SHORT EXERCISE: Pull out each line of the data below that contains the word "dimensions", and list those lines.

DATA:

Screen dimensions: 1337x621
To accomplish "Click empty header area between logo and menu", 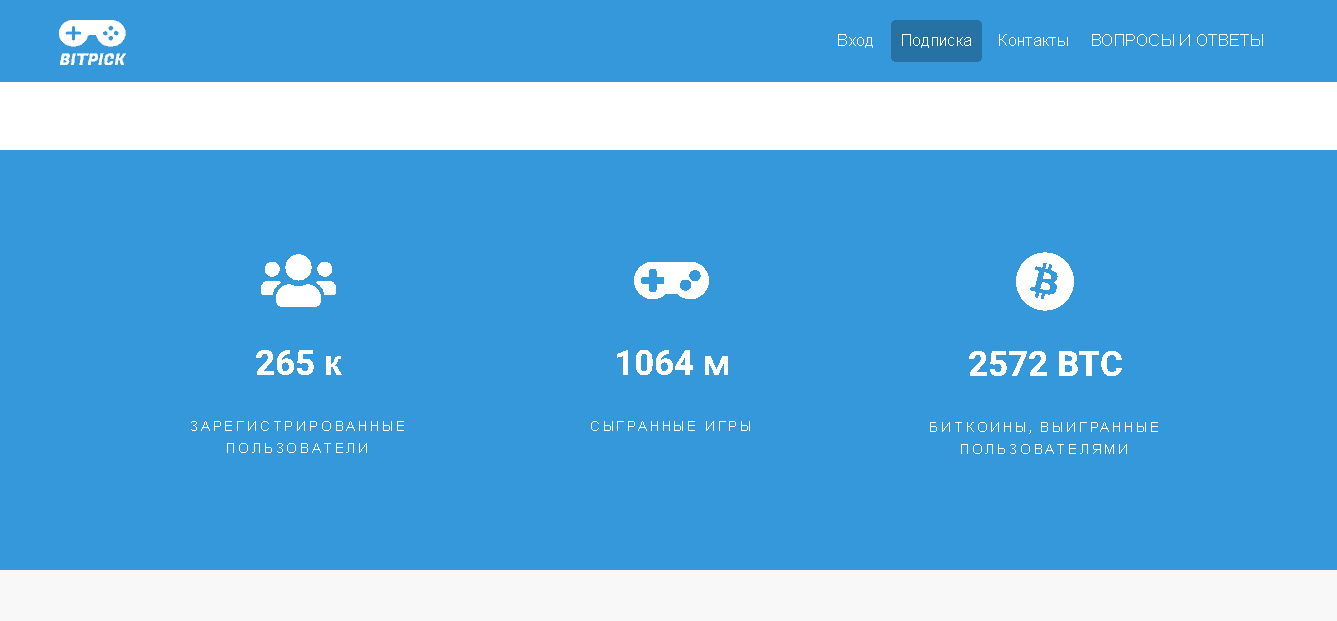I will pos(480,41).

---

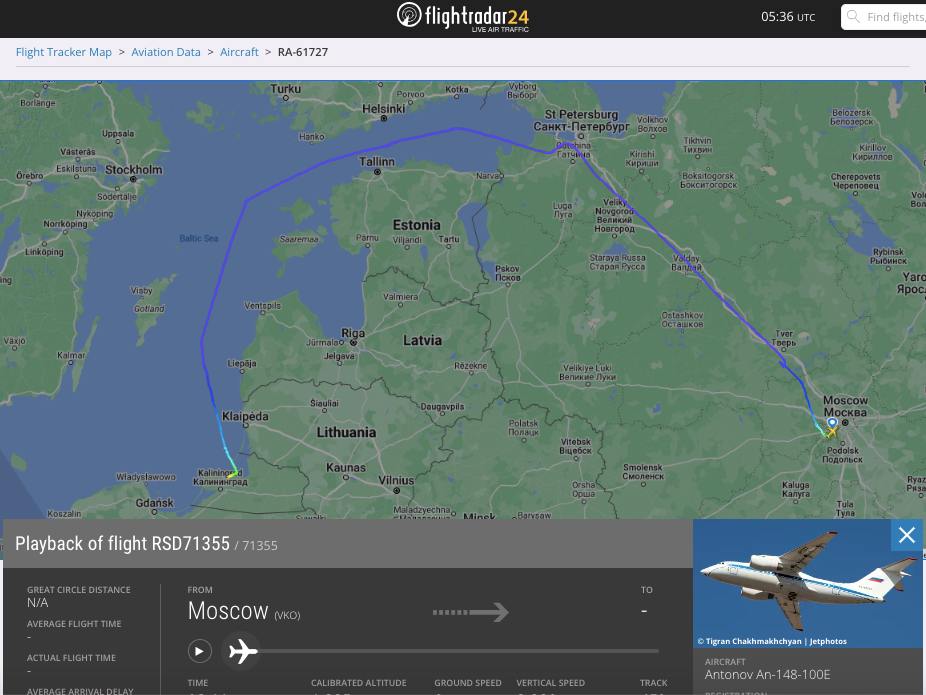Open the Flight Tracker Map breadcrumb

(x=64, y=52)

--

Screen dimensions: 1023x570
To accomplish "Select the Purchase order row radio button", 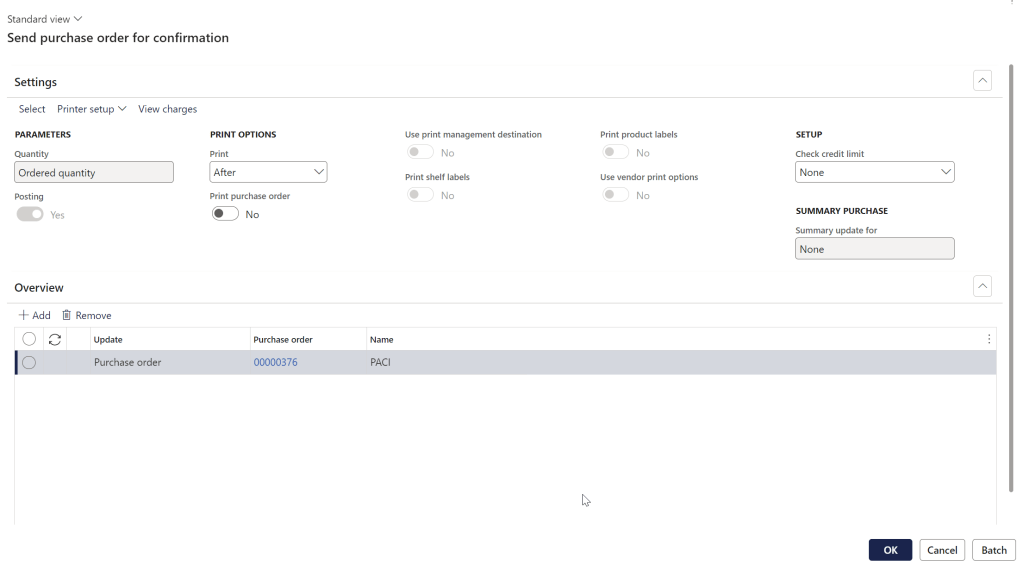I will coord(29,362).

ANSWER TO THE PROBLEM:
Screen dimensions: 1337x621
Screen dimensions: 1023x570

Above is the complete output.